The Obama administration discovered, after an exhaustive analysis of the benefits and risks, as well as input from potentially impacted communities and businesses, the American people simply do not want to hand over their oceans to oil companies. In fact, the groundswell of opposition from communities and businesses along the coasts stopped previous proposals cold.

In addition to willfully ignoring their constituents’ voices, these representatives are attempting to gut as many environmental protections that apply offshore as possible. After this bill removes presidential authority to protect important areas from offshore drilling, removes presidential authority to protect any ecologically or historically critical marine area from commercial extraction, hands over complete authority to drill anywhere to Secretary Zinke, and nixes the few safety rules enacted after the BP disaster, what protections are really left?

Worse, as Congress moves through the budget process—a process they have used in a failed attempt to repeal the Affordable Care Act—there is a real risk that they use this process in an attempt to implement provisions in this bill.

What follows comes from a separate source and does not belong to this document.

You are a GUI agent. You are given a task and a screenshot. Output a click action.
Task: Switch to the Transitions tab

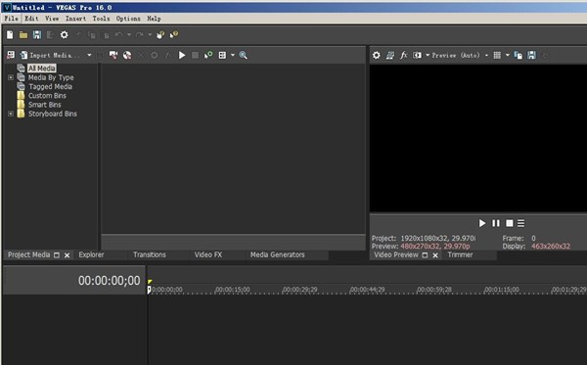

With only a simple majority of votes needed to pass in both the House and Senate, this would be one way to force through a very unpopular drilling proposal and put our coastlines at risk.

If Republicans in Congress continue this effort they will find precisely the same thing that decisionmakers before them found—the public simply doesn’t want to risk its economies and way of life to make the oil industry rich. This bill is nothing more than the latest attempt to place oil industry profits above communities back home.